Saved data entries:
═══
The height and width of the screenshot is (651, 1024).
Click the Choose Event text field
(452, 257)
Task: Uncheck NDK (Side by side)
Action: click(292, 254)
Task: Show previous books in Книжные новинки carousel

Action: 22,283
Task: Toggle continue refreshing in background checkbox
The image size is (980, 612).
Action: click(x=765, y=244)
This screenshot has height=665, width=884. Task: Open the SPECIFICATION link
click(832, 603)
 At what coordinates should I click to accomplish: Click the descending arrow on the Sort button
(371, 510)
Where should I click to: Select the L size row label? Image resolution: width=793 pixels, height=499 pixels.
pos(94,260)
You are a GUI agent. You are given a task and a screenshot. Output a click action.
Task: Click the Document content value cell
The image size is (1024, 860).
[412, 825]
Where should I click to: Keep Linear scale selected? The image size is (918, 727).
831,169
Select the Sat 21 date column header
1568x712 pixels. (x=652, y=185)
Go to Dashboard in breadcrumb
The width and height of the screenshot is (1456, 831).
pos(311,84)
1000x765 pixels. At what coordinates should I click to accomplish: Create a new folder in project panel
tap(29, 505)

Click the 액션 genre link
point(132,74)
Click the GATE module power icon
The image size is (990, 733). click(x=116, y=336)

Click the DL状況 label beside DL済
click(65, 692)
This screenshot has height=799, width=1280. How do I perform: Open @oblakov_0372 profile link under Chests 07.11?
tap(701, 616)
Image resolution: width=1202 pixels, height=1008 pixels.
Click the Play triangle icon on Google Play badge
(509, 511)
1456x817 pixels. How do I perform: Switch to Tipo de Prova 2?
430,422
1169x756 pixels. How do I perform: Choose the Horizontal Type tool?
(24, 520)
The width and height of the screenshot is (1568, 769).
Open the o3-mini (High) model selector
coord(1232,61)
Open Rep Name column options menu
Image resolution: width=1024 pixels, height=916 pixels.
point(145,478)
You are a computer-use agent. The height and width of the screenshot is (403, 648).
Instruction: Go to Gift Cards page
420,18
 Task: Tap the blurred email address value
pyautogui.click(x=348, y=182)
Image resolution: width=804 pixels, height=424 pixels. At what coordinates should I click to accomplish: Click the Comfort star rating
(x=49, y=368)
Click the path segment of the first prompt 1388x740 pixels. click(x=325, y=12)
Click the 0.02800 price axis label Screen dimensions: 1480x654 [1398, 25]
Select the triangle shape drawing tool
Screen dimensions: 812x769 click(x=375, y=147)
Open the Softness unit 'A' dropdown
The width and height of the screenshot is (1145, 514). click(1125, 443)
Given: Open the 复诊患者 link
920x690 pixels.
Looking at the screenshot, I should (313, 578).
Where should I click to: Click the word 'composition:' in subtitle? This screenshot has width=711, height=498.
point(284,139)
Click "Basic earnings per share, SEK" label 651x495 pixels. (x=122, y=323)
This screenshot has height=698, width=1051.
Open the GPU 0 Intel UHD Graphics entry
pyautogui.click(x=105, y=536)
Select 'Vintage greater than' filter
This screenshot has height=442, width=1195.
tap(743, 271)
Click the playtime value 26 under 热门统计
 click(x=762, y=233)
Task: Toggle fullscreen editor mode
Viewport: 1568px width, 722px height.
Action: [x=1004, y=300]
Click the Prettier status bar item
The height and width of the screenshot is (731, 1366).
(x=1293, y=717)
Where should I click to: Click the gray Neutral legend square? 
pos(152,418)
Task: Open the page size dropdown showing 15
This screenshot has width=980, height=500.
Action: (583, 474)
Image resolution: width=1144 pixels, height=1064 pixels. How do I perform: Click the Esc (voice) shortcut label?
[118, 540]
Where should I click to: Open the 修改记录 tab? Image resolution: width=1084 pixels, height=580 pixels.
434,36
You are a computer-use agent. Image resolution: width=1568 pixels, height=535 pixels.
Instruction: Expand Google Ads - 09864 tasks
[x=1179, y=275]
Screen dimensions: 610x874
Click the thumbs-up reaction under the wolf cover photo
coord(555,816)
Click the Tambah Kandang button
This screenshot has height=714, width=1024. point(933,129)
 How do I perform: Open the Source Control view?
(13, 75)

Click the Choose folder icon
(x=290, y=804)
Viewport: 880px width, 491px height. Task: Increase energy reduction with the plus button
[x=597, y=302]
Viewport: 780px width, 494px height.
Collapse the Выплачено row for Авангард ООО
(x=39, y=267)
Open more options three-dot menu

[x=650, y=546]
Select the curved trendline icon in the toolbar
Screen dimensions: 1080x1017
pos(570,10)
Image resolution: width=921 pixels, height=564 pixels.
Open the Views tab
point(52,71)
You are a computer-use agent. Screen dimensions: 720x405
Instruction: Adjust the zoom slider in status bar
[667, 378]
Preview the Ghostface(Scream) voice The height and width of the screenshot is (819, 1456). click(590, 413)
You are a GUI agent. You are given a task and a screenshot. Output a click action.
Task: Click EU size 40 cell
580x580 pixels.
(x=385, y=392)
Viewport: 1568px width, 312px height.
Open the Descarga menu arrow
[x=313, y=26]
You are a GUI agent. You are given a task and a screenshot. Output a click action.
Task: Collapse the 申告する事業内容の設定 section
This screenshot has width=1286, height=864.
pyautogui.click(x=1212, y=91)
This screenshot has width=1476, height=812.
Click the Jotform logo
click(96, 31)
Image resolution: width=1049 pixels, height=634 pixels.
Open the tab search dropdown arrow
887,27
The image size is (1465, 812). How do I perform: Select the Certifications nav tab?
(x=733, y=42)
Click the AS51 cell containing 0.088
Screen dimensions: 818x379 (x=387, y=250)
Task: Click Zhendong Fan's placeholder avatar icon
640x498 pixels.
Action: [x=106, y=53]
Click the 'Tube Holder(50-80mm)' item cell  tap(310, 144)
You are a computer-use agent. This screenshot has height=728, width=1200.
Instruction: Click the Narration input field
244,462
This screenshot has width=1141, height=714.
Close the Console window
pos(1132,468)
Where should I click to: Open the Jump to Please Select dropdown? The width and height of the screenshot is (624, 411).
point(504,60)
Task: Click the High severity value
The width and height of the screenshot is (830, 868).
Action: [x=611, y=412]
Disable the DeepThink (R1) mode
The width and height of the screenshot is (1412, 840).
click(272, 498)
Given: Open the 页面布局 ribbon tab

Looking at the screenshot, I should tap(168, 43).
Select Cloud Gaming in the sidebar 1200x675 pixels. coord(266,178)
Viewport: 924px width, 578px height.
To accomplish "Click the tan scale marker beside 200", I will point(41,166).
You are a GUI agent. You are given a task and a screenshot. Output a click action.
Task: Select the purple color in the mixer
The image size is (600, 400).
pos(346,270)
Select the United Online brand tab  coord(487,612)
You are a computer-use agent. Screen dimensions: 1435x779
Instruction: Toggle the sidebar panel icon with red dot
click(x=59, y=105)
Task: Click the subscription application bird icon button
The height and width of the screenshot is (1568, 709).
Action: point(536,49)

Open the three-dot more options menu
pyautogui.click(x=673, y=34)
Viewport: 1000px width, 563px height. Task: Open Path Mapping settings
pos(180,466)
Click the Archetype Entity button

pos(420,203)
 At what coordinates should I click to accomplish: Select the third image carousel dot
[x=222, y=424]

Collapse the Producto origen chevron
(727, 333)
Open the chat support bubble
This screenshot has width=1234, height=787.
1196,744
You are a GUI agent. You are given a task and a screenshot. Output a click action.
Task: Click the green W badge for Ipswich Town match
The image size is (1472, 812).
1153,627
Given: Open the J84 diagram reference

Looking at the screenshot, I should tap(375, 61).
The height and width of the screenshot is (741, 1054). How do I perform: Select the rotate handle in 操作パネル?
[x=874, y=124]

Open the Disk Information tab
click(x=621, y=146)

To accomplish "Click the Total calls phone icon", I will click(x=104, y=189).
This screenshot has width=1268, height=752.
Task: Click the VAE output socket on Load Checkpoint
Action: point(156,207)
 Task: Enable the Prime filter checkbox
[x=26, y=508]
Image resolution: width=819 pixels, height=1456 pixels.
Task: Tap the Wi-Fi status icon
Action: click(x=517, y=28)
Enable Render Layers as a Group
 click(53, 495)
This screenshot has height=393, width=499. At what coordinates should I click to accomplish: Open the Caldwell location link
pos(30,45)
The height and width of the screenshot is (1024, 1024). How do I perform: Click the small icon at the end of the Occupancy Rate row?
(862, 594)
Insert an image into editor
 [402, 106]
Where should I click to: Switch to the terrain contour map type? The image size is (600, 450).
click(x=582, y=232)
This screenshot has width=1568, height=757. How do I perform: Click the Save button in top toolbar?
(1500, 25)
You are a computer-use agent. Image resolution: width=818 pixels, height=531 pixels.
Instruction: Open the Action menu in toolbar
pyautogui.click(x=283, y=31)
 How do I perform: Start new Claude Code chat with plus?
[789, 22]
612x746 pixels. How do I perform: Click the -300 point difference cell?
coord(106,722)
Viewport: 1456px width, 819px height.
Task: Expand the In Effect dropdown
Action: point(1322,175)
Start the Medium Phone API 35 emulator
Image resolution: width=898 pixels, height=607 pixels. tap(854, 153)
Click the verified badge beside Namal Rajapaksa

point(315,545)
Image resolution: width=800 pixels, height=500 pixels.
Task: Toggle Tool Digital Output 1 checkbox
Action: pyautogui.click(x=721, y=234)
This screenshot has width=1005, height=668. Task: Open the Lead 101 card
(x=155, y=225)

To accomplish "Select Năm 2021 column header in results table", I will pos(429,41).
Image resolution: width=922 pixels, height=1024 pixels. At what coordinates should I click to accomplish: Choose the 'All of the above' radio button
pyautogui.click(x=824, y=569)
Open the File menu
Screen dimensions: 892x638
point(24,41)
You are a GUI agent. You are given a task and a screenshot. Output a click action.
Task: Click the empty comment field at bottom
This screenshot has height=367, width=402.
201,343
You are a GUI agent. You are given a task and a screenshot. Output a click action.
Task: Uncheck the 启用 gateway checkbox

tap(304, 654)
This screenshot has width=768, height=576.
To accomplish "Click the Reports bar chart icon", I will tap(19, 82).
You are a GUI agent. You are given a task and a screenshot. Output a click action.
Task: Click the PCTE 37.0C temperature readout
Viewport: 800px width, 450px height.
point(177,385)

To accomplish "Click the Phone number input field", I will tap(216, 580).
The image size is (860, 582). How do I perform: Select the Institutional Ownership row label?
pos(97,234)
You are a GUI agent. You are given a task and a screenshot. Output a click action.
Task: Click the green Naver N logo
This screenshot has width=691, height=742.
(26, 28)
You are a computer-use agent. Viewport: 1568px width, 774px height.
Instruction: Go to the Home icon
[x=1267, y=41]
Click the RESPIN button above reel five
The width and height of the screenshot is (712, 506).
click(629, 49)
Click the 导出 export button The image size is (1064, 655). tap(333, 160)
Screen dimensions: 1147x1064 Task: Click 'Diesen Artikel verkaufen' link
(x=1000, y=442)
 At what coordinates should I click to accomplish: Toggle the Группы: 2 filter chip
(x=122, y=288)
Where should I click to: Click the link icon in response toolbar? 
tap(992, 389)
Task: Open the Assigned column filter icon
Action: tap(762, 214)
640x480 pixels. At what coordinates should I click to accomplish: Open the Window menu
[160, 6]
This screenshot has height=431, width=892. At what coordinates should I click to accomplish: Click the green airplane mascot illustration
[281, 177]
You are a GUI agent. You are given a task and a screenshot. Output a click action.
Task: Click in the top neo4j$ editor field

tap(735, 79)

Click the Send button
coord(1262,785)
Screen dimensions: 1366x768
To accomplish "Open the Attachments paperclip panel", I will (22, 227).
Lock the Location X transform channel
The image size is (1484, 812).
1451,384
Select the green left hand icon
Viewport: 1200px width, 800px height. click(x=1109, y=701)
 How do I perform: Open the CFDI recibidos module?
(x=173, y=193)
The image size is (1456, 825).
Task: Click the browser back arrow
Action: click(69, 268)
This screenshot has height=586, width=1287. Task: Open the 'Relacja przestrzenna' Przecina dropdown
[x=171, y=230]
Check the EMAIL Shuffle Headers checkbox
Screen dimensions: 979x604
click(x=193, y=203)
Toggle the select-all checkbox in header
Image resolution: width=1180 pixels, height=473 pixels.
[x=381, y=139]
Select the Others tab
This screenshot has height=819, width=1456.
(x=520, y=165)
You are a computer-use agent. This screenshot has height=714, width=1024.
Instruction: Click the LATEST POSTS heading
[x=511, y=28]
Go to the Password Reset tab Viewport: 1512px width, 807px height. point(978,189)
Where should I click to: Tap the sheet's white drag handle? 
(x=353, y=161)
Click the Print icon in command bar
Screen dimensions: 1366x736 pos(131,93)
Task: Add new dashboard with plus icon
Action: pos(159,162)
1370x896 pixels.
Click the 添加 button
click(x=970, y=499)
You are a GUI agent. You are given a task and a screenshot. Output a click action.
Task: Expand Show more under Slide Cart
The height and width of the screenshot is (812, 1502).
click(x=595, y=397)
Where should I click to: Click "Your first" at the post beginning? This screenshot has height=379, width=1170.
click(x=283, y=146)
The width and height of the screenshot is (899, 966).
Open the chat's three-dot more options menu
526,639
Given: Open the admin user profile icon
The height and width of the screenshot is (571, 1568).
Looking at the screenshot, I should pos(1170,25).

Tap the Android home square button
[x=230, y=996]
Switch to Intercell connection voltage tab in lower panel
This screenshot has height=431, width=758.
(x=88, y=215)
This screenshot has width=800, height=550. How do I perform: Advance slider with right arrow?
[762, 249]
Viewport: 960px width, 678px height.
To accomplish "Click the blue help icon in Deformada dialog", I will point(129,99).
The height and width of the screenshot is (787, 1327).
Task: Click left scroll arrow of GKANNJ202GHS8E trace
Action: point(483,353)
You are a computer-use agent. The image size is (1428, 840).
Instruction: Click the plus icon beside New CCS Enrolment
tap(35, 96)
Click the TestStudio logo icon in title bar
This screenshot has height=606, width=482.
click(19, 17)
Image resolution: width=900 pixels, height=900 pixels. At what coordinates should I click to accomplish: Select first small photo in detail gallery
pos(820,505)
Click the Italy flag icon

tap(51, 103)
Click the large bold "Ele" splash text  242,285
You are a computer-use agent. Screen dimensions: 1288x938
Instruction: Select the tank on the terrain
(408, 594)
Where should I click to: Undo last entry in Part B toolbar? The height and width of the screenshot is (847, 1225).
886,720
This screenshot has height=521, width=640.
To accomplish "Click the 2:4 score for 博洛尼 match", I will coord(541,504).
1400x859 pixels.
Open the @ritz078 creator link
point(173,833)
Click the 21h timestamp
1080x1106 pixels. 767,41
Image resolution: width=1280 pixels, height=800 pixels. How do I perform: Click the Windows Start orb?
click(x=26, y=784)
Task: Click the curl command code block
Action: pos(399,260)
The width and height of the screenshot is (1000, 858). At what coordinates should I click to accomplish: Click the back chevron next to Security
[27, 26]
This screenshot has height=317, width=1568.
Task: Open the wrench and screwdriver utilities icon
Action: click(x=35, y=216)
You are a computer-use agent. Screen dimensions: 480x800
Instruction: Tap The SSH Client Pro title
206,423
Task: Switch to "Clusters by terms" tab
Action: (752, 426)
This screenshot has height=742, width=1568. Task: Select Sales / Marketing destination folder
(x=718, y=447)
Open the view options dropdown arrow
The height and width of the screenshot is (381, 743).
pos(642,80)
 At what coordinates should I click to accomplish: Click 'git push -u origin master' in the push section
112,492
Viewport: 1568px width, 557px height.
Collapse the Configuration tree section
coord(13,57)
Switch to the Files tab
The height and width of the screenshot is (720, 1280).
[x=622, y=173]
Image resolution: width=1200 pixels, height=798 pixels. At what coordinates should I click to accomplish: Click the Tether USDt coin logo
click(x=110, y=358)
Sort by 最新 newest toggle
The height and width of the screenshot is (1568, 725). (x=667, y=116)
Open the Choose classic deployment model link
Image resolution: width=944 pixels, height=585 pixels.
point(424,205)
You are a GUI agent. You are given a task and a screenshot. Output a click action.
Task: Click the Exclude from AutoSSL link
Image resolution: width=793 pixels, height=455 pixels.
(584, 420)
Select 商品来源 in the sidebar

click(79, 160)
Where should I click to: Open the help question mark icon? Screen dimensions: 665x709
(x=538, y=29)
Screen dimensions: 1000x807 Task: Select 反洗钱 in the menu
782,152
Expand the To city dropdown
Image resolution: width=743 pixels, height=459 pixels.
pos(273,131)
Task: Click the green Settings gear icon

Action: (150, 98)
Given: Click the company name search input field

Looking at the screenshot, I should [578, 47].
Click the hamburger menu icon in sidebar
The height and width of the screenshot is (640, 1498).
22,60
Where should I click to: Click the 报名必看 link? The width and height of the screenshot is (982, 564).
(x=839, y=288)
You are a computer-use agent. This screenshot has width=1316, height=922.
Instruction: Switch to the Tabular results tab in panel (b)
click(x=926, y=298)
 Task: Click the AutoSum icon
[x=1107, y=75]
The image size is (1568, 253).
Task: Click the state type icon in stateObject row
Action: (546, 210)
═══
## Aim of the task
All that belongs in the answer is the lines from the start of the entries above through the line containing "Task: Click the Document content value cell", each given exactly.

## Task output
The height and width of the screenshot is (651, 1024).
Click the Choose Event text field
(452, 257)
Task: Uncheck NDK (Side by side)
Action: click(292, 254)
Task: Show previous books in Книжные новинки carousel

Action: 22,283
Task: Toggle continue refreshing in background checkbox
The image size is (980, 612).
Action: click(x=765, y=244)
This screenshot has height=665, width=884. Task: Open the SPECIFICATION link
click(832, 603)
 At what coordinates should I click to accomplish: Click the descending arrow on the Sort button
(371, 510)
Where should I click to: Select the L size row label? Image resolution: width=793 pixels, height=499 pixels.
pos(94,260)
You are a GUI agent. You are given a task and a screenshot. Output a click action.
Task: Click the Document content value cell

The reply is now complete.